__Extracted text__:
^^^^^^^^

Repo card metadata block was not found. Setting CardData to empty.


### Data Preparation
Based on the results of the previous experiment, we decided to use **lemmatization** this time to improve BERTopic. We did so because of the following reasons:
- we can remove the noise (words like Produkte, Produkten, Produktes will be merged into one -> Produkt)
- topics should be more semantically consistent (because of fewer repeated word variants)
- smaller vocabulary means more stable clustering

In [40]:
import spacy

nlp_de = spacy.load("de_core_news_lg")
nlp_fr = spacy.load("fr_core_news_lg")

def lemmatize(text: str, lang: str):
    if lang == "de":
        doc = nlp_de(text)
    else:
        doc = nlp_fr(text)
    return [tok.lemma_ for tok in doc if tok.is_alpha]

lemmatized_german = [lemmatize(text, "de") for text in docs_train_german[:30000]]
print("Original German:", docs_train_german[0])
print("Lemmatized German:", lemmatized_german[0])

lemmatized_french = [lemmatize(text, "fr") for text in docs_train_french[:30000]]
print("Original French:", docs_train_french[0])
print("Lemmatized French:", lemmatized_french[0])

Original German: Armband ist leider nach 1 Jahr kaputt gegangen
Lemmatized German: ['Armband', 'sein', 'leider', 'nach', 'Jahr', 'kaputt', 'gehen']
Original French: A déconseiller - Article n'a fonctionné qu'une fois - Je ne recommande pas du tout ce produit - Je l'ai jeté ...
Lemmatized French: ['a', 'déconseiller', 'article', 'avoir', 'fonctionner', 'un', 'fois', 'je', 'ne', 'recommander', 'pas', 'de', 'tout', 'ce', 'produit', 'je', 'avoir', 'jeter']


In [41]:
def remove_stopwords(lemmas: list[str], lang: str) -> str:
    if lang == "de":
        stopwords = nlp_de.Defaults.stop_words
    elif lang == "fr":
        stopwords = nlp_fr.Defaults.stop_words
    else:
        raise ValueError("lang must be 'de' or 'fr'")

^^^^^^^^

__Dataset excerpts__:

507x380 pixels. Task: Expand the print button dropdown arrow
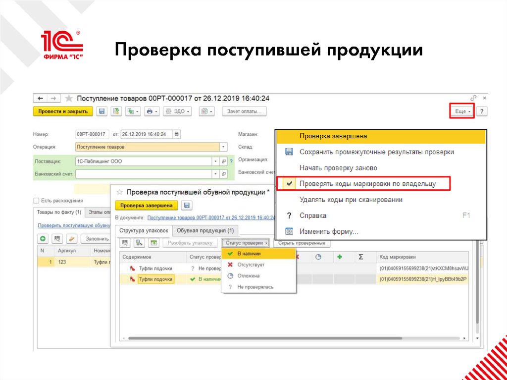pos(157,111)
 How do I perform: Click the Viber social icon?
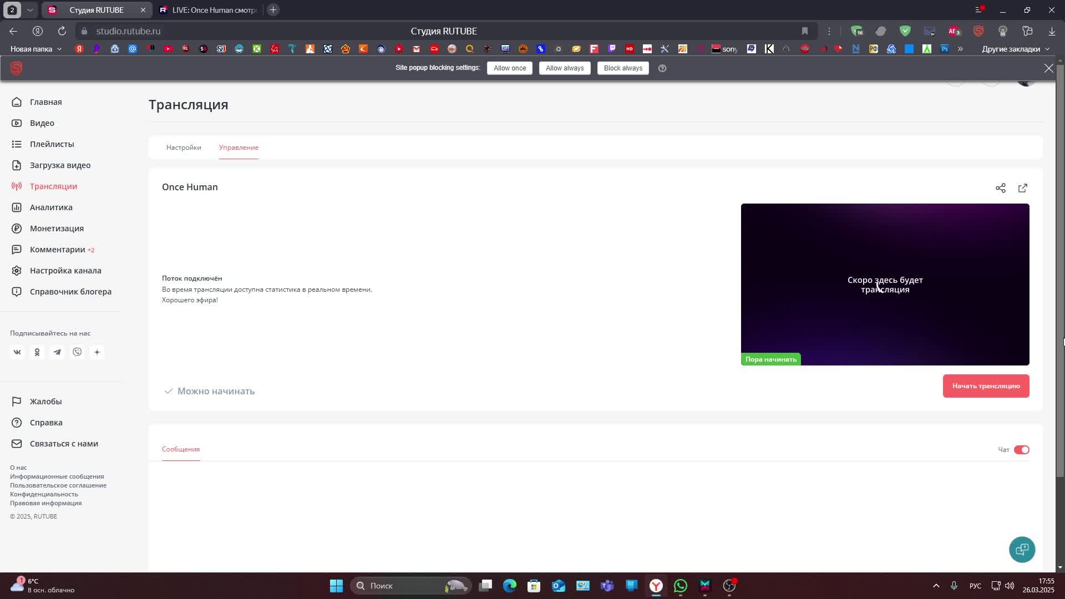tap(77, 352)
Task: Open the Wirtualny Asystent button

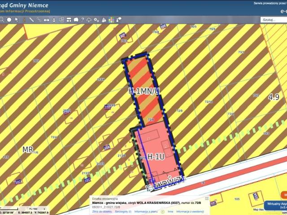Action: pyautogui.click(x=276, y=205)
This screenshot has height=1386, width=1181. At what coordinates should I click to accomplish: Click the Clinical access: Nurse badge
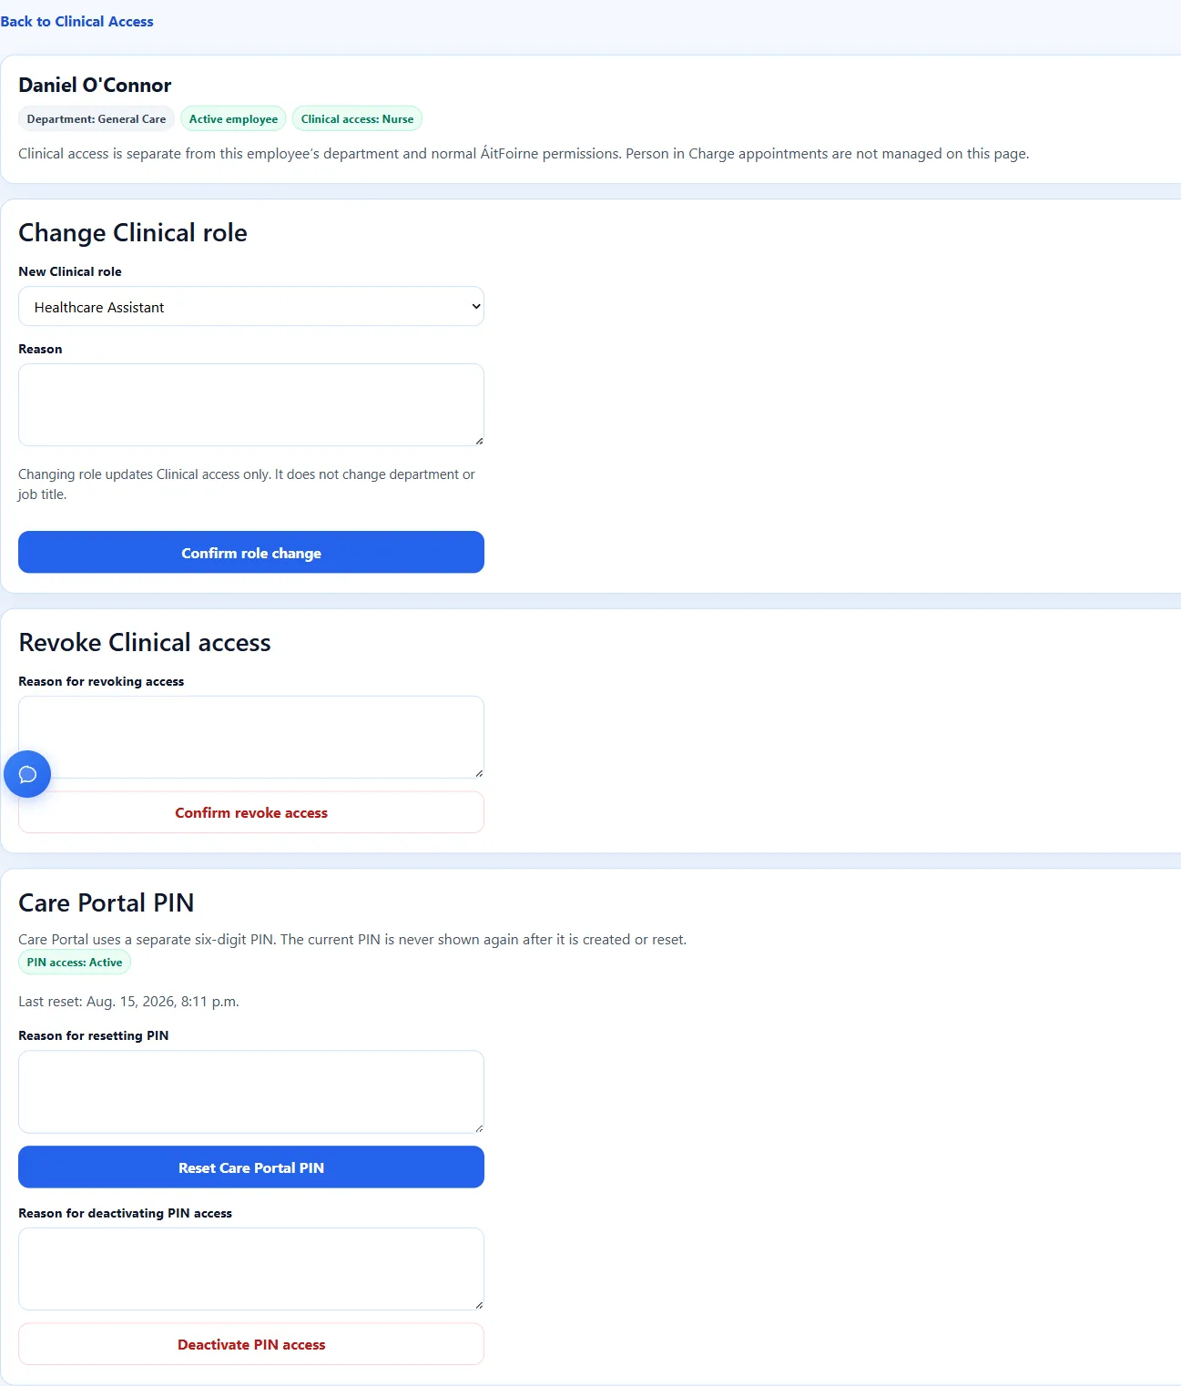tap(357, 119)
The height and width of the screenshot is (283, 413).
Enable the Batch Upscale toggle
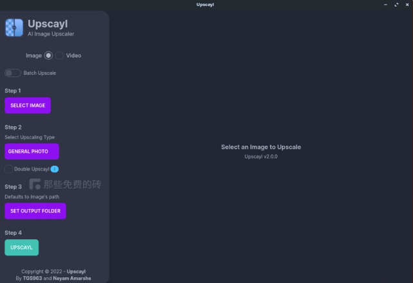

^^^^^^^^

__Your objective__: From the lemmatization notebook, extract the stretch from "Repo card metadata" through "one -> Produkt)" word for word. The data comes from a separate source and has no connection to the lemmatization notebook.

__Result of this task__:
Repo card metadata block was not found. Setting CardData to empty.


### Data Preparation
Based on the results of the previous experiment, we decided to use **lemmatization** this time to improve BERTopic. We did so because of the following reasons:
- we can remove the noise (words like Produkte, Produkten, Produktes will be merged into one -> Produkt)